El conde soltó un suspiro de resignación, y llevo su mano a su cuello, para quitarse la joya. Alaric noto que temblaba levemente, como si le estuviera costando un gran esfuerzo.

«Tenéis razón. Basta ya de juegos»

Alaric lo escuchó desde dentro de su cabeza. Era una voz terrible. Era la voz de la mujer pelirroja, junto a la de otros miles, a la vez. Había dejado de prestarle atención, pensando que las hermanas se estaban encargando de ella. Fue un error. Se giró, y se quedó helado al ver que, no solo se había levantado, sino que se elevaba, flotando en el centro de la sala, irradiando una sombra de oscuridad creciente, que absorbía aquello que tocaba. Las hermanas recitaban una letanía, con los ojos en blanco, con las manos entrelazadas, luchando contra eso con todas sus fuerzas y todo su Poder. Pero parecía que no era suficiente.

—Vaya. Se diría que la habéis enojado —dijo el Conde, sin mucha emoción. Aprovechó la sorpresa de Alaric para apartar la hoja de su cuello, e incorporarse de nuevo.

Zarinia cayó de rodillas, extenuada, aunque seguía repitiendo el mantra. Lysandra aguantaba, pero empezaba a temblar, por el esfuerzo de intentar contener la oscuridad. En ese momento, Cangrejo se lanzó sobre la mujer, rugiendo y dando un salto que resultaba sorprendente para alguien de su envergadura. Pero no llegó a tocarla. Salió despedido hacia la pared, con tal fuerza, que el golpe le dejo inconsciente, partiendo incluso una mesa en su caída. Verruga lanzó su otra daga, pero salió despedida de la misma forma. Viendo que nada podía hacer, fue corriendo hacia Cangrejo, para comprobar su estado.

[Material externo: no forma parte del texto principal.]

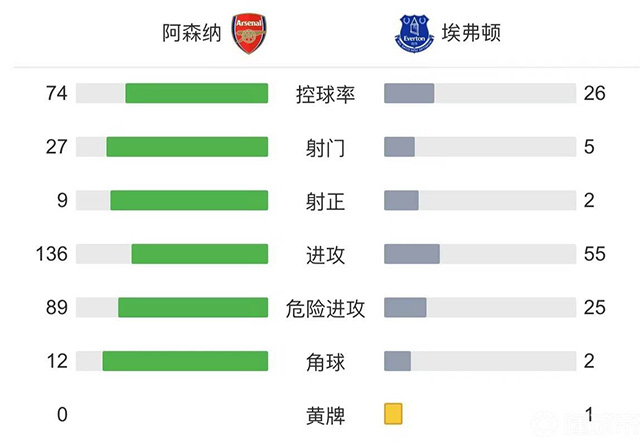Image resolution: width=640 pixels, height=443 pixels.
Task: Select the 埃弗顿 team name
Action: (x=471, y=34)
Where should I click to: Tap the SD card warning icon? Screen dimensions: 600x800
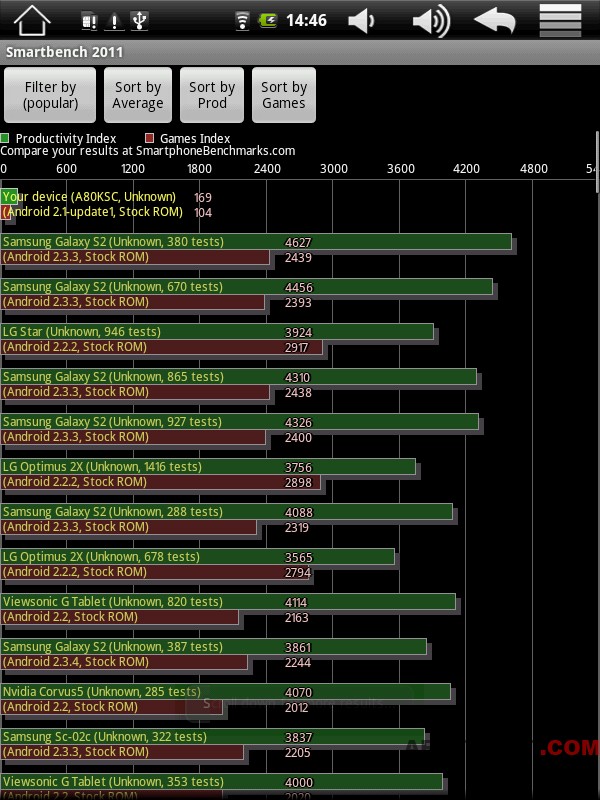coord(89,21)
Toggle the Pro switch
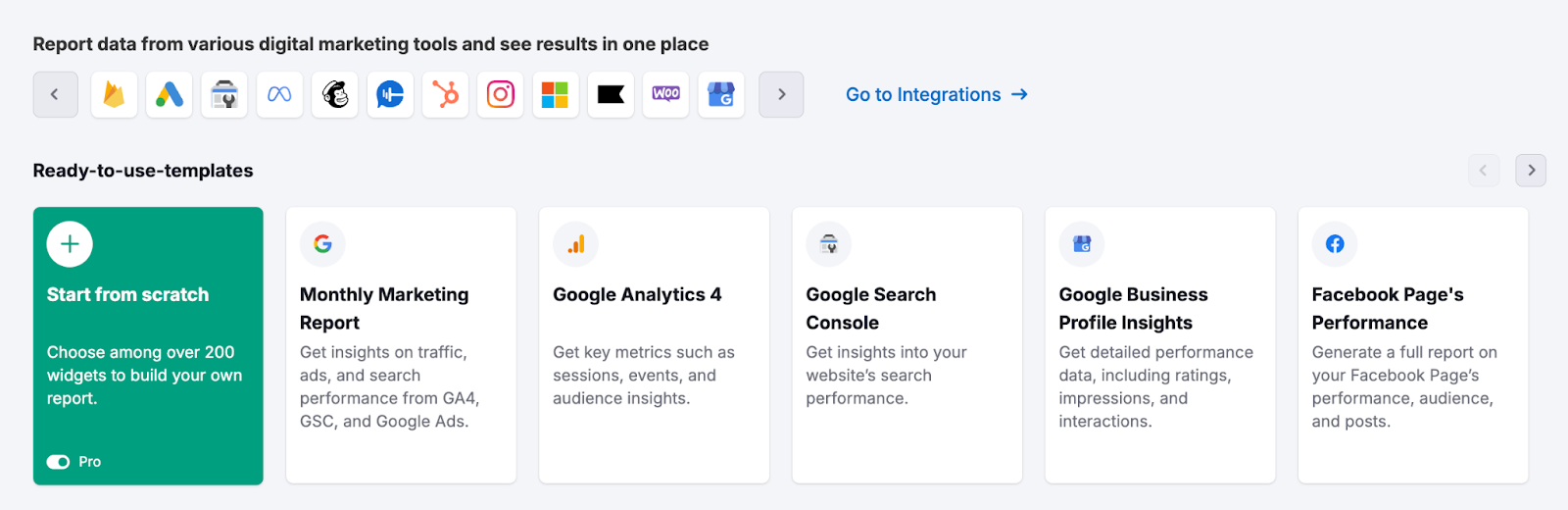Screen dimensions: 1568x510 59,462
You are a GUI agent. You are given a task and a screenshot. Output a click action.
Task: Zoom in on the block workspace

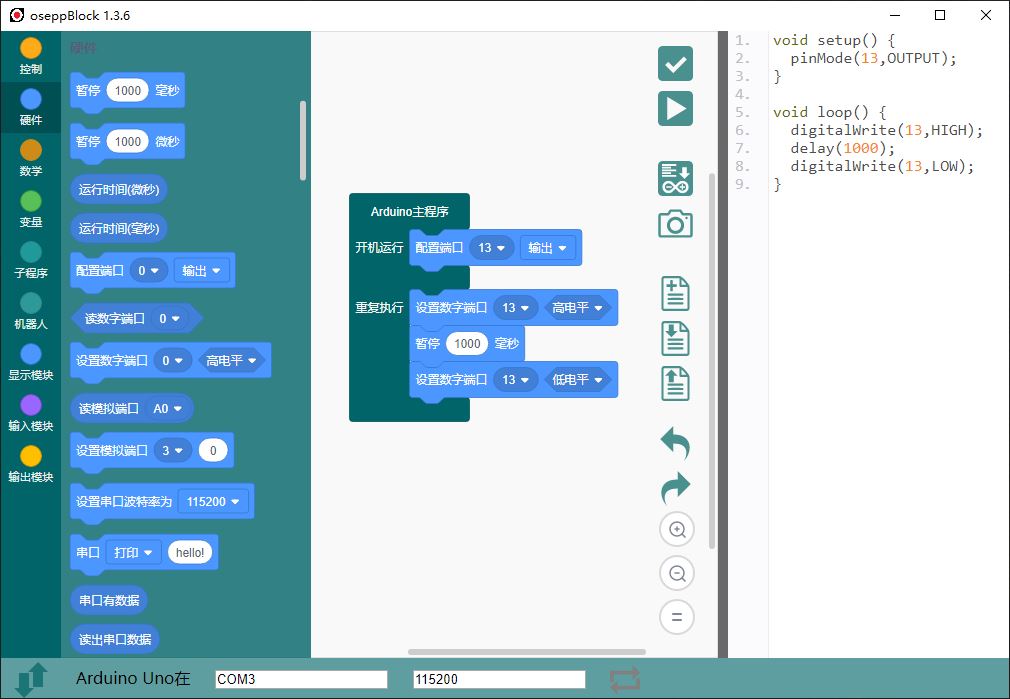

«¿Este es todo vuestro Poder, discípulas de Edel? Me decepcionáis. No malgastaré más el tiempo, es hora de acabar con esto. Guardianas. ¡Ja! Patético»

Vio al fin como Lysandra caía al suelo, de rodillas, ya sin fuerzas. Zarinia permanecía tumbada de lado, derrotada y desmayada. Notó una hoja en su cuello. El Conde había aprovechado todo esto para descolgar la otra espada. Alaric soltó la suya.

—¡Kracio! —gritó el joven, y al momento, los guardias entraron en tropel.

El capitán se acercó por detrás a Alaric, y le propino un fuerte golpe tras las rodillas, para hacerle caer.

—Mi señor, ¿os encontráis bien? ¿Os han herido?

—No Kracio, estoy de maravilla. Gracias por aguardar a mi señal, como os dije. Decidme, ¿veis por casualidad a una mujer flotando en medio de la sala?

Alaric puedo ver la expresión en la cara del capitán. La expresión de alguien que está acostumbrado a escuchar todo tipo de locuras.

—No mi señor. ¿Qué queréis que hagamos con esas ratas?

—Lleváoslos a las mazmorras. Encerrad a las mujeres en celdas separadas, y dejadme las llaves a mí personalmente. Que nadie hable con ellas.

—¿Y con los hombres?

—Hoy me siento magnánimo. Encadenadlos juntos, que compartan sus últimas horas como buenos compañeros. Y colgadlos mañana al amanecer.

Alaric tampoco veía ya a la mujer. Se había desvanecido de la misma forma que el humo. Pero seguía allí, de alguna manera. Lo notaba. Antes de marcharse, el Conde se agachó junto a Alaric, y le dijo en voz baja

—Como bien habéis dicho, no sois caballeros, sino simples rufianes. Y como tales, moriréis.